Last week, the owner of Santa Anita Race Course in Southern California threatened to close the famed venue if the state Horse Racing Board (CHRB) voted to meet in Northern California.

On Friday, the CHRB went ahead and approved the bill.

According to the Los Angeles Times, which first reported the story, it was a "shocking rebuke" for Santa Anita's owner, the Stronach Group.

North and South

In a March 19 letter, 1/ST Racing & Gaming Executive Vice President Craig Fravel told the CHRB in no uncertain terms that their decision will have a serious impact on racing in California.

"An analysis of alternative uses for Santa Anita and San Luis Rey will be conducted soon if the game is assigned to the North," Flavell wrote. "The current financial model and required capital expenditure does not make sense and, as discussed last year and at the January board meeting, consolidating the business is the only option."

The letter's strong language comes as the state Legislature is passing a bill that would shift simulcast funds from Northern California to Southern California if there are no games upstate.

The Stronach Group plans to close its Bay Area racetrack, Golden Gate Fields, in June to address a lack of racing in Northern California.

It's unclear whether Stronach actually wants to close Santa Anita or if he's taking advantage of a strategic risk. Either way, this strategy is futile.

Slippery Slope Decision

A vote that was less certain to go against their interests — to agree on a date for the 10-week meet this fall at the Alameda County Fair in Pleasanton — ended in a unanimous decision in Northern California's favor .

It appears the CHRB will not be bullied, as six of its board members told Flavell at Friday's meeting.

Commissioner Thomas Hudnut complained that Fravel falsely attempted to portray the CHRB as “critical to [Santa Anita’s] bankruptcy.”
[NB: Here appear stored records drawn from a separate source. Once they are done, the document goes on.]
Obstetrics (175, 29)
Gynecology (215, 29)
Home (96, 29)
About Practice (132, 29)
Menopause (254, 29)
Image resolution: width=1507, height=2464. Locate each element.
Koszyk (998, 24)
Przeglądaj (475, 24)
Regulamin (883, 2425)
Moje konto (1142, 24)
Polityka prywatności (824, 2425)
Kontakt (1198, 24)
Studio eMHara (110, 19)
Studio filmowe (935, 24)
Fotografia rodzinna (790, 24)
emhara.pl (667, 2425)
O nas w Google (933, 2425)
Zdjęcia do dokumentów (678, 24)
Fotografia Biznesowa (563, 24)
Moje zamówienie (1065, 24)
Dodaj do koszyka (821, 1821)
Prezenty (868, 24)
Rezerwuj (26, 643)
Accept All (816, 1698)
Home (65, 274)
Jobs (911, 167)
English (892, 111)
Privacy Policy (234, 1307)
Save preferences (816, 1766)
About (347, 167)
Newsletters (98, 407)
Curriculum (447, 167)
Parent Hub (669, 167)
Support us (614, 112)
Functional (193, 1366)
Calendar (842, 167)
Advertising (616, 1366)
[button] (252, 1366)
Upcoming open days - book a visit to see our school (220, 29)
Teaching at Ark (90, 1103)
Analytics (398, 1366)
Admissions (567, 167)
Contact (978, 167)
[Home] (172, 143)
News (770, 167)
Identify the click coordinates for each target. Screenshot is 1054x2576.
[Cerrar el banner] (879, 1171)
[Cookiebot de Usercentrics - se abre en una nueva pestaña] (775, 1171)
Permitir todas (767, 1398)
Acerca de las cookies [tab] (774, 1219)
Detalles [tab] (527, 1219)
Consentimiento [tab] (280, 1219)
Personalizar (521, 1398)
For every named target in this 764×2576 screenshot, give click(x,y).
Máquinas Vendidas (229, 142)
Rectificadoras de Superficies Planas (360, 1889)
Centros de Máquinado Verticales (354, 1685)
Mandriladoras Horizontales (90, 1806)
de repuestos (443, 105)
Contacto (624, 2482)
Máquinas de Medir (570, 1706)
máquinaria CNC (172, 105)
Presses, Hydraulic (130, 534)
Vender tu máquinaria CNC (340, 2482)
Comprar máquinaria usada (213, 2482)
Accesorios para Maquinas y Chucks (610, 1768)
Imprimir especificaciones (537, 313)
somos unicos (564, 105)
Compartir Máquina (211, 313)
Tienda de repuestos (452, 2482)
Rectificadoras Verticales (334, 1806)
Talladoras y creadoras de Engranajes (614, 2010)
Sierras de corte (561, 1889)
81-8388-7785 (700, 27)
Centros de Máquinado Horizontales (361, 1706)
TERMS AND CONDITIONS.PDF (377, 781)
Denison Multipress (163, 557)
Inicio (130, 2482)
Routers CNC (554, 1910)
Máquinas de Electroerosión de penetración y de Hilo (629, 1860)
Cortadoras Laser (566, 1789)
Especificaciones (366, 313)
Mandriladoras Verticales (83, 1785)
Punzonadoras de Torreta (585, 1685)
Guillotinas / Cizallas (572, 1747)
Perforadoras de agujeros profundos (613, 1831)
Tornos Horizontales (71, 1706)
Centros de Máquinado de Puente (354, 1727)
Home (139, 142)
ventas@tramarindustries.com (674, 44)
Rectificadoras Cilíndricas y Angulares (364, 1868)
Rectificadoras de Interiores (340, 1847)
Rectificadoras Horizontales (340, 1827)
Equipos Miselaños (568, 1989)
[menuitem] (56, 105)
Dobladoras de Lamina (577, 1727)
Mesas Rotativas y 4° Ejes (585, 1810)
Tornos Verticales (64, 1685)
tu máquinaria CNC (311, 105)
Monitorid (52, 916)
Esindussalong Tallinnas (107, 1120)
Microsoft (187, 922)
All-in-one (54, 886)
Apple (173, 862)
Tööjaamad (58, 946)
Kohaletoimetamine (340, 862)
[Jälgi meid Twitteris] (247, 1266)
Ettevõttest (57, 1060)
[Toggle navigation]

"Because if you go out of business, it's going to be because of mismanagement, not because of this board," he stressed, according to the Los Angeles Times.

Castellanos, the Damascus commissioner, said the letter "troubled him" and was "not cool."

“Now that we have North versus South, I’m getting a lot of calls,” Castellanos said. "I'm not upset about these calls. I'm frustrated because I don't get along with bullies... The bottom line is we need to work together. We need to figure out how to keep playing in California. Not just in the North, not just in the South, And that’s true in California, too.”